◆ RECORDS SHOWN
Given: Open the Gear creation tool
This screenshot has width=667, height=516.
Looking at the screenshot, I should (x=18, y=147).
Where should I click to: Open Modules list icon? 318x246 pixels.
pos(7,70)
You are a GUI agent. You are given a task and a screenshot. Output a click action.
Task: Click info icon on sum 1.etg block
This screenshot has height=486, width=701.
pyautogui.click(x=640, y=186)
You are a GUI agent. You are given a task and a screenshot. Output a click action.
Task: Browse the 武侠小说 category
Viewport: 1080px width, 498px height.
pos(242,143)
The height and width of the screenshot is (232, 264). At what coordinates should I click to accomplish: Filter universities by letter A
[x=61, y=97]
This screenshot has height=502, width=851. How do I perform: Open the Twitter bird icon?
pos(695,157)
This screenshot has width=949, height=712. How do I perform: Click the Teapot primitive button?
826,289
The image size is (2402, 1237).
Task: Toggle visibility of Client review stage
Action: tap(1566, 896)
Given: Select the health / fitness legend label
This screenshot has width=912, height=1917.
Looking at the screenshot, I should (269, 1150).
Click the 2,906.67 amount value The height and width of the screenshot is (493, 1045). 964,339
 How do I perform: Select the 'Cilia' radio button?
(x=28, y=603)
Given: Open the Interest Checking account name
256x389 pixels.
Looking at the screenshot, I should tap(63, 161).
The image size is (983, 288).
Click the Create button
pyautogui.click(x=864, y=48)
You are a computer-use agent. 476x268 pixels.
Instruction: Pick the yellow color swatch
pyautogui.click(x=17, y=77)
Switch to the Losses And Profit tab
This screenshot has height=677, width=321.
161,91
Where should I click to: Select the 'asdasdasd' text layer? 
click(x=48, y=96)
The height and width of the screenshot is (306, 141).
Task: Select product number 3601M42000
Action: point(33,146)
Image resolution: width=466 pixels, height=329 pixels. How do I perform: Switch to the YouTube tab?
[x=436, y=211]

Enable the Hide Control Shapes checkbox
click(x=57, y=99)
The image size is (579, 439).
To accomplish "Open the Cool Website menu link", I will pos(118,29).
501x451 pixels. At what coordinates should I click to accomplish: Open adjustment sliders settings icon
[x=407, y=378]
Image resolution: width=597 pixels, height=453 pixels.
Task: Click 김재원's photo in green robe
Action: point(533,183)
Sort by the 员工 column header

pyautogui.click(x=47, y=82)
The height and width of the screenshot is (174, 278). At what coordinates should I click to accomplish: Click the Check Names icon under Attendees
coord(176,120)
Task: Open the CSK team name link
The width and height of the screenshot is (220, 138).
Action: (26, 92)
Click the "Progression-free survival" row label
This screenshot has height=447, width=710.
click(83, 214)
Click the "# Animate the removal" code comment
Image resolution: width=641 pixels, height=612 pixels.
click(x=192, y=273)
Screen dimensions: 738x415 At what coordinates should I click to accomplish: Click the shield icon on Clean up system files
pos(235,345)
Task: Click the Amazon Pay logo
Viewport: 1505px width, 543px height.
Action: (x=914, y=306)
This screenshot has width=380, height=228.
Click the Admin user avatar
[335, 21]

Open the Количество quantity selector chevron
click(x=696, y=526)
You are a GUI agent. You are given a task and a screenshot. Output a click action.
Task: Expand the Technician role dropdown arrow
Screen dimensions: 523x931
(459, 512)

◆ YOUR OBJECTIVE
Starting at the first line and ending at the last, restate the material word for word.

◆ OUTPUT OF THE EXERCISE
Given: Open the Gear creation tool
This screenshot has width=667, height=516.
Looking at the screenshot, I should (x=18, y=147).
Where should I click to: Open Modules list icon? 318x246 pixels.
pos(7,70)
You are a GUI agent. You are given a task and a screenshot. Output a click action.
Task: Click info icon on sum 1.etg block
This screenshot has height=486, width=701.
pyautogui.click(x=640, y=186)
You are a GUI agent. You are given a task and a screenshot. Output a click action.
Task: Browse the 武侠小说 category
Viewport: 1080px width, 498px height.
pos(242,143)
The height and width of the screenshot is (232, 264). At what coordinates should I click to accomplish: Filter universities by letter A
[x=61, y=97]
This screenshot has height=502, width=851. How do I perform: Open the Twitter bird icon?
pos(695,157)
This screenshot has width=949, height=712. How do I perform: Click the Teapot primitive button?
826,289
The image size is (2402, 1237).
Task: Toggle visibility of Client review stage
Action: tap(1566, 896)
Given: Select the health / fitness legend label
This screenshot has width=912, height=1917.
Looking at the screenshot, I should (269, 1150).
Click the 2,906.67 amount value The height and width of the screenshot is (493, 1045). 964,339
 How do I perform: Select the 'Cilia' radio button?
(x=28, y=603)
Given: Open the Interest Checking account name
256x389 pixels.
Looking at the screenshot, I should tap(63, 161).
The image size is (983, 288).
Click the Create button
pyautogui.click(x=864, y=48)
You are a computer-use agent. 476x268 pixels.
Instruction: Pick the yellow color swatch
pyautogui.click(x=17, y=77)
Switch to the Losses And Profit tab
This screenshot has height=677, width=321.
161,91
Where should I click to: Select the 'asdasdasd' text layer? 
click(x=48, y=96)
The height and width of the screenshot is (306, 141).
Task: Select product number 3601M42000
Action: point(33,146)
Image resolution: width=466 pixels, height=329 pixels. How do I perform: Switch to the YouTube tab?
[x=436, y=211]

Enable the Hide Control Shapes checkbox
click(x=57, y=99)
The image size is (579, 439).
To accomplish "Open the Cool Website menu link", I will pos(118,29).
501x451 pixels. At what coordinates should I click to accomplish: Open adjustment sliders settings icon
[x=407, y=378]
Image resolution: width=597 pixels, height=453 pixels.
Task: Click 김재원's photo in green robe
Action: point(533,183)
Sort by the 员工 column header

pyautogui.click(x=47, y=82)
The height and width of the screenshot is (174, 278). At what coordinates should I click to accomplish: Click the Check Names icon under Attendees
coord(176,120)
Task: Open the CSK team name link
The width and height of the screenshot is (220, 138).
Action: (26, 92)
Click the "Progression-free survival" row label
This screenshot has height=447, width=710.
click(83, 214)
Click the "# Animate the removal" code comment
Image resolution: width=641 pixels, height=612 pixels.
click(x=192, y=273)
Screen dimensions: 738x415 At what coordinates should I click to accomplish: Click the shield icon on Clean up system files
pos(235,345)
Task: Click the Amazon Pay logo
Viewport: 1505px width, 543px height.
Action: (x=914, y=306)
This screenshot has width=380, height=228.
Click the Admin user avatar
[335, 21]

Open the Количество quantity selector chevron
click(x=696, y=526)
You are a GUI agent. You are given a task and a screenshot. Output a click action.
Task: Expand the Technician role dropdown arrow
Screen dimensions: 523x931
(459, 512)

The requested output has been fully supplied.